Ich weiß es: Es fehlte nur noch ein weiterer „Grundsatzbeschluss“!

Dieser liegt nun, gerade noch rechtzeitig zur Bezirksausschusssitzung kommende Woche, vor. Und er hat es (mal wieder) in sich! Zwar taucht nirgendwo das Wort Verkehrs- oder Mobilitätswende auf, aber das ist auch gar nicht nötig. Im Grunde wird eh nur wiedergekäut, was längst in oben erwähnten Pamphleten drin steht. All die Pkw-erzeugten Probleme, die illegalen Parkflächen, die jegliche Stadtteilentwicklung verunmöglichen, und so weiter.

Trotzdem lohnt es sich, die Beschlussvorlage der Verwaltung etwas genauer zu lesen. Denn nehmen wir all das ernst, was unsere parlamentarischen Vertreter (gendern lohnt an dieserStelle kaum) andauernd beschließen und uns erzählen, dann stellen sich einige Fragen. Davon will ich angesichts des ausufernden Textes aber nur mal eine (aus meiner Sicht die zentrale) Frage herauspicken:

Wo bleibt das Parkraumkonzept, das seinen Namen auch wirklich verdient?

In allen Verkehrskonzepten steht ein Parkraumkonzept an erster und vorderster Stelle. Was auch Sinn macht, sind die Parkflächen doch das (noch!) dominierende Kriterium unserer Städte und damit zwangsläufig die zentrale und unausweichliche Stellschraube für verkehrliche Veränderungen. Dicht gefolgt von Pkw-Fahrbahnen. Wer sich nicht an die Parkplätze ran traut, will entweder keine echte Veränderung haben, ist zu feige für echte (eigens beschlossene) Veränderung oder ist schlicht, ergreifend und nicht mehr politisch erreichbar in anachronistischen automobilen Ideologien verfangen.

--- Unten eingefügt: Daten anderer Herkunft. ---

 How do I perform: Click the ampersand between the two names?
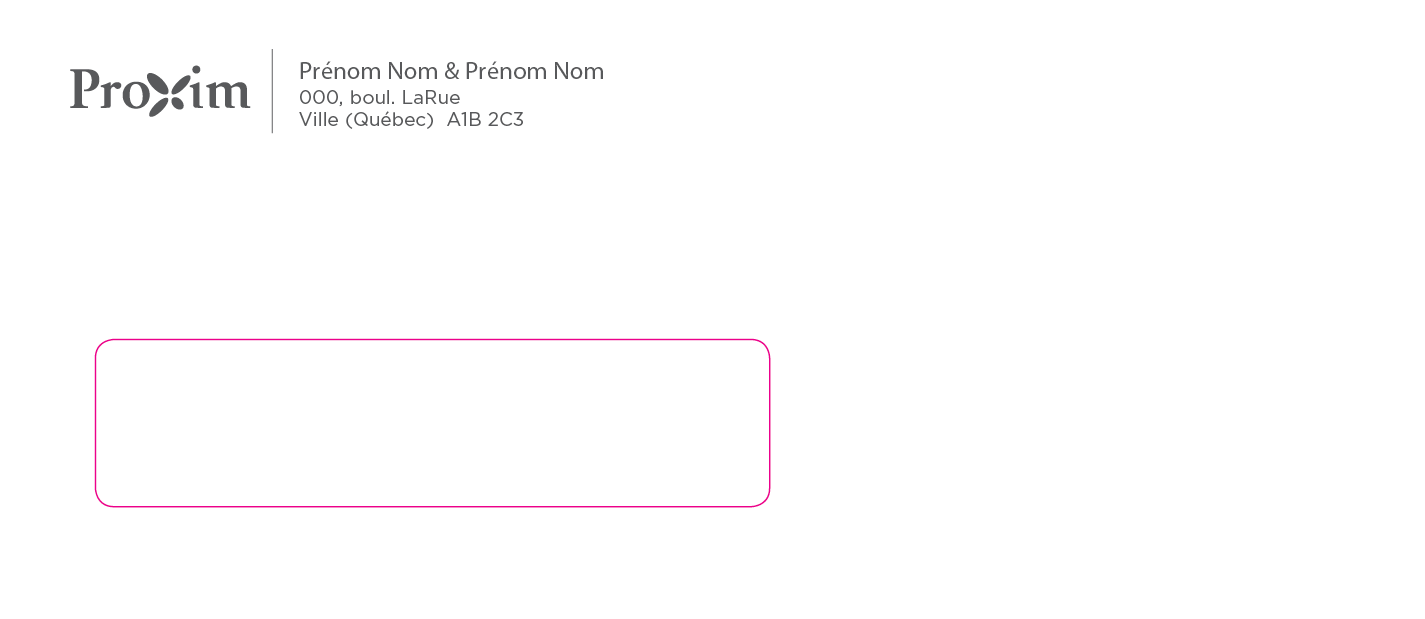[451, 72]
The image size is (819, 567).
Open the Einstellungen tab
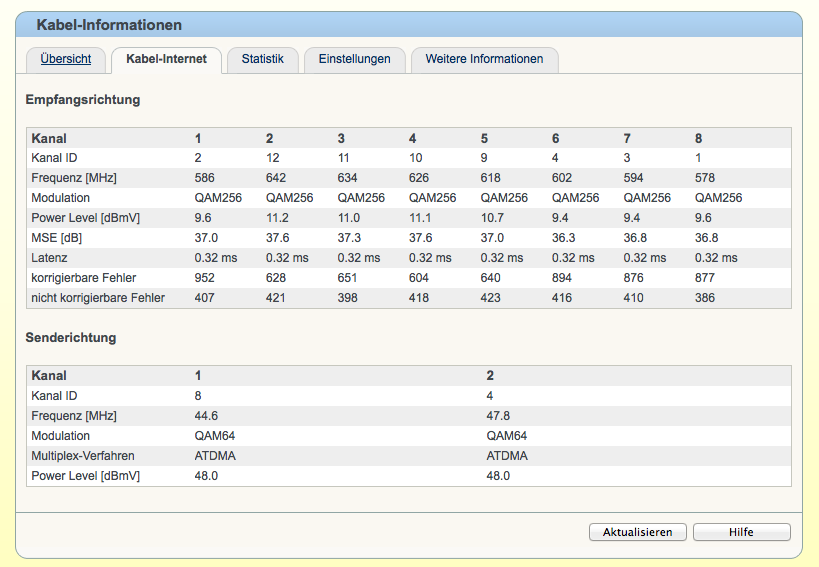point(354,59)
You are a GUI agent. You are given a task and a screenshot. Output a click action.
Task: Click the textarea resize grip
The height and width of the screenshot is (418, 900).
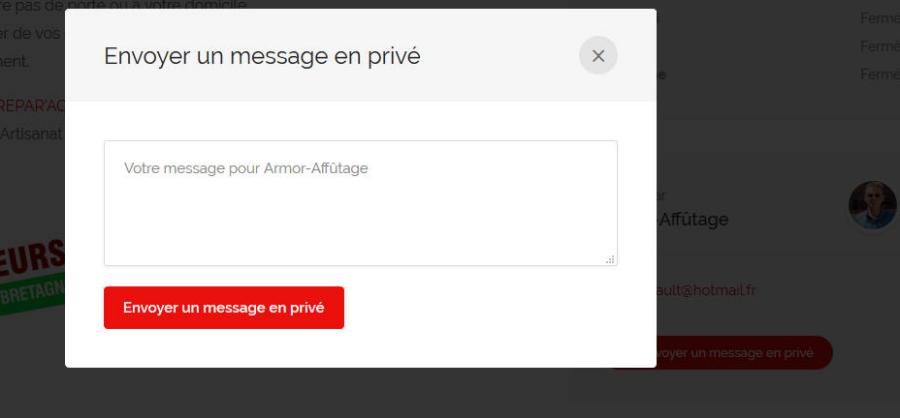pyautogui.click(x=610, y=260)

Umso erstaunlicher, dass von einem echten Parkraumkonzept, so wie es ISEK, Machbarkeitsstudie etc. fordern, in der Beschlussvorlage nicht wirklich die Rede ist. Immer noch nicht!

Beschlussentwurf:
Die Verwaltung wird beauftragt, Kompensationsmaßnahmen für die entfallenen Stellplätze beispielsweise im Hinblick auf dezentrale, einzelne, kleinflächige Pkw-Stellplatzanlagen und/ oder gegebenenfalls einer zentralen Quartiersgarage zu betrachten. (…)

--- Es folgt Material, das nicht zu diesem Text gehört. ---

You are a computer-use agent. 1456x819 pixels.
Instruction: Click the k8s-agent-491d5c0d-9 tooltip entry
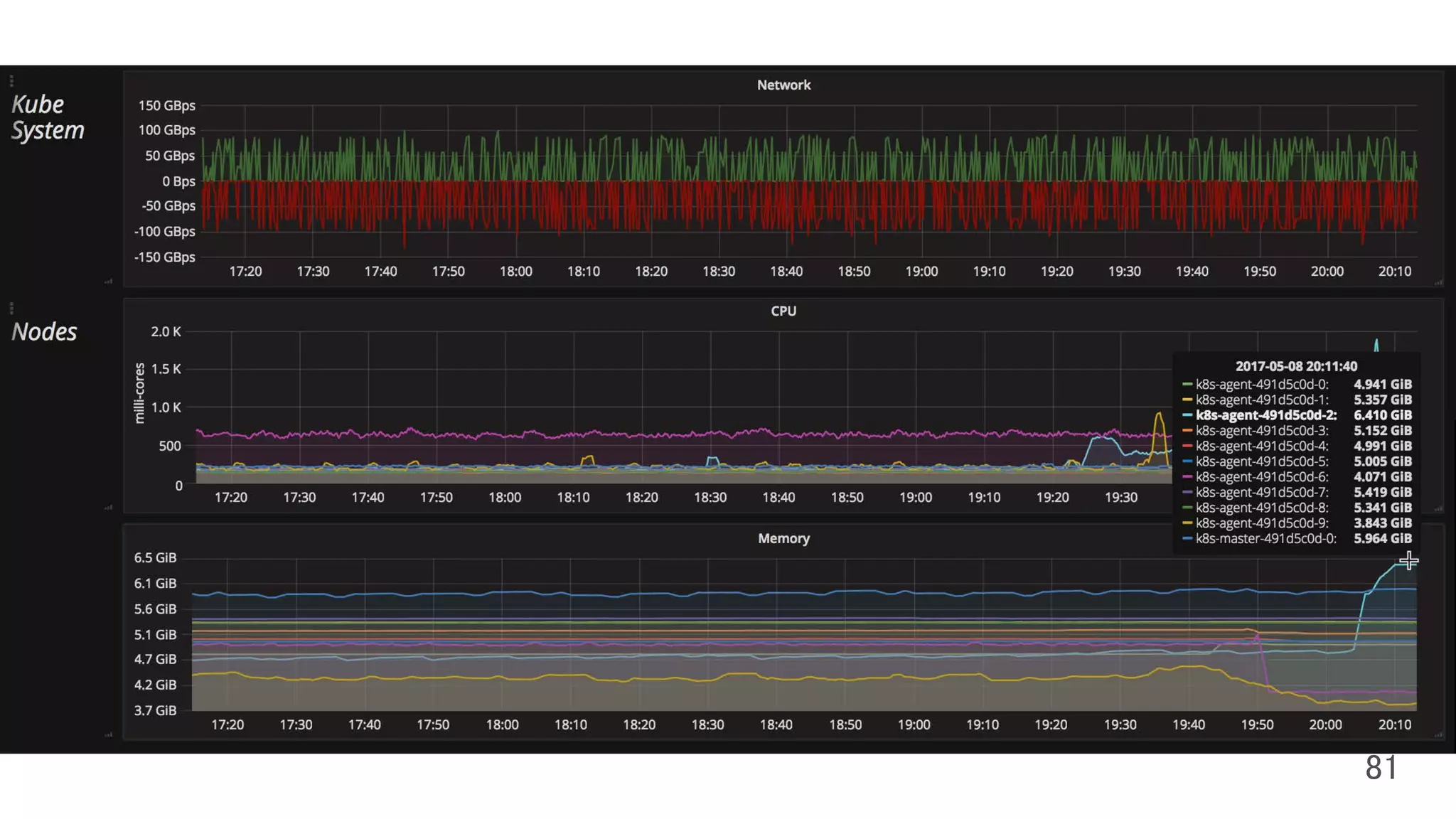(x=1261, y=523)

Die Entwicklung von Kompensationsaufgaben für den ruhenden Verkehr soll im Rahmen der Machbarkeitsuntersuchung erfolgen. Aus diesem Grund soll der bestehende Planungsauftrag entsprechend erweitert werden.

Umgestaltung Nordstraße / Zollhausstraße; hier: GrGrundsatzbeschluss (Entwurf)

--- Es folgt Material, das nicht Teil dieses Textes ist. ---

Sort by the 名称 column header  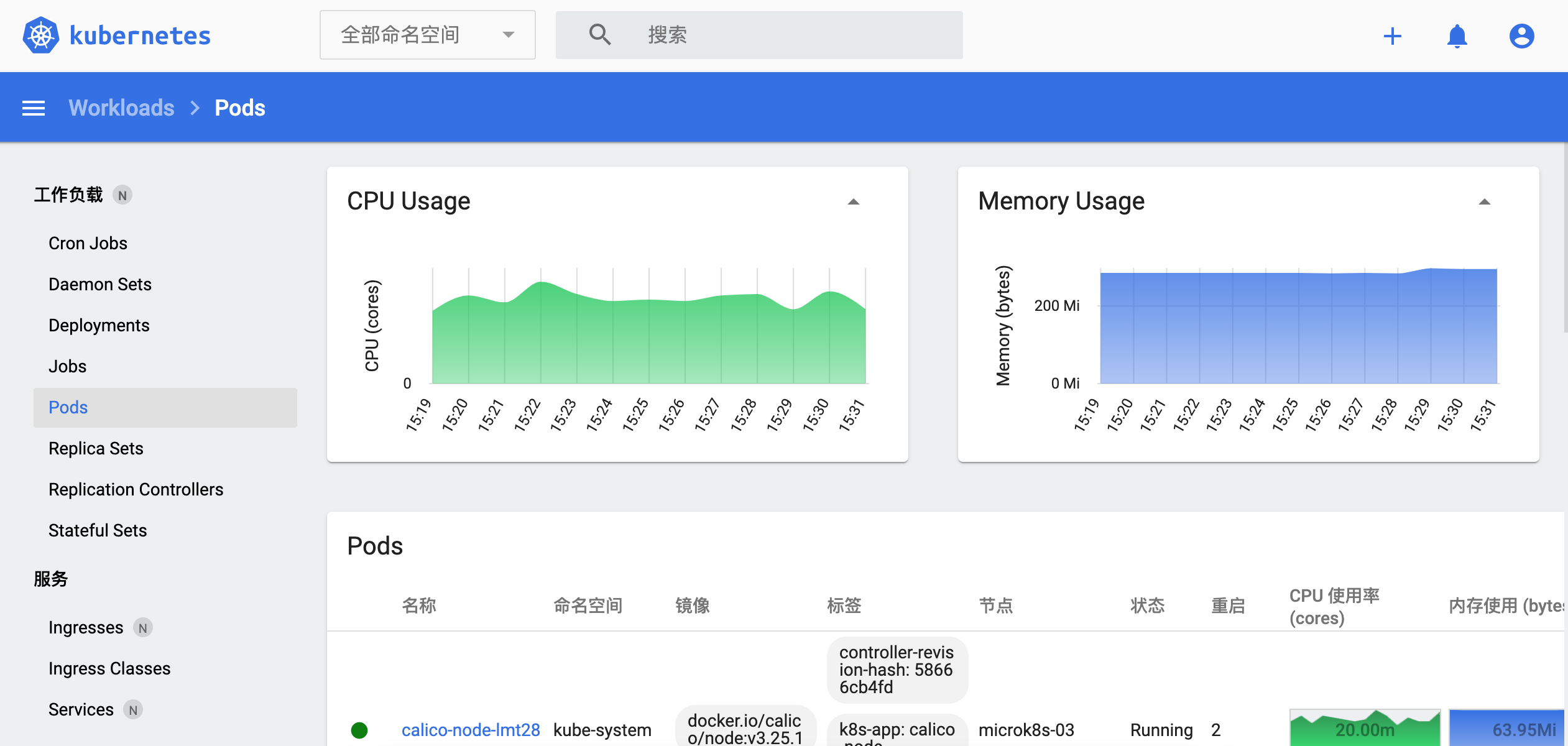(419, 606)
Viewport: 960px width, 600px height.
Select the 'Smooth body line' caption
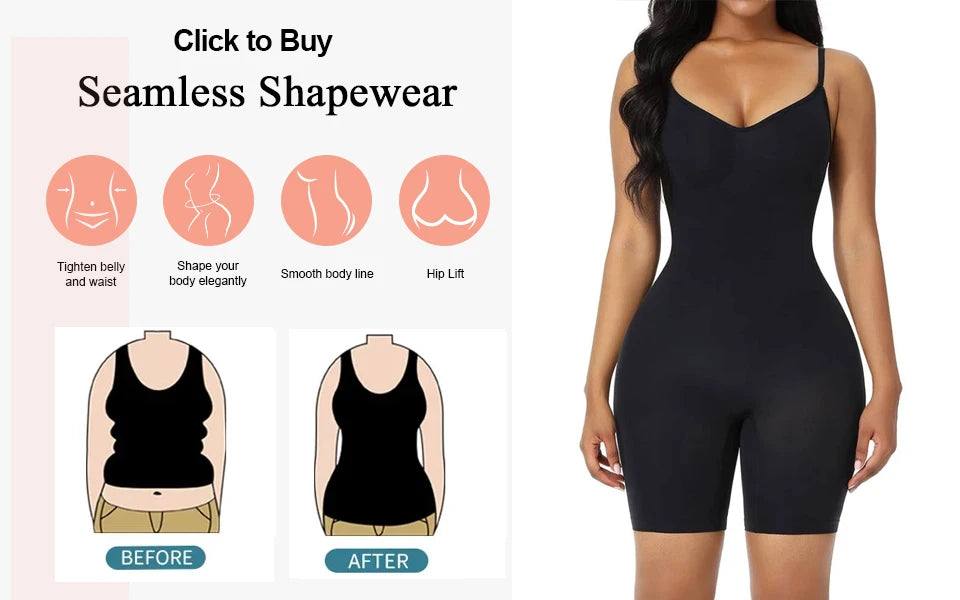pyautogui.click(x=327, y=274)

„Kompensationsmaßnahmen für entfallene Stellplätze betrachten“… Was soll das heißen? Immerhin ist von dezentralen Stellplatzflächen und sogar einer Quartiersgarage (undenkbare Science Fiction) die Rede. Das zusammenhängende Parkraumkonzept für den gesamten Stadtteil sehe ich da allerdings noch lange nicht. Aber mal abwarten, was das beauftragte Planungsbüro sich einfallen lässt. Die halten sich – anders als die Politik – an die politischen und rechtlichen Vorgaben.

Bei „Grundsatzbeschlüssen“ sollte man aber sowieso immer skeptisch sein. Wäre nicht das erste Mal, dass große Dinge selbstgerecht und publikumswirksam beschlossen und verkündet worden wären, auf deren Umsetzung wir noch heute bzw. vergeblich warten.

Auf jeden Fall wird das Eis, auf dem sich die interfraktionelle, verkehrswenderevisionistische Weiter-so-Politik rechtlich und rhetorisch bewegt, immer dünner. Es bleibt spannend!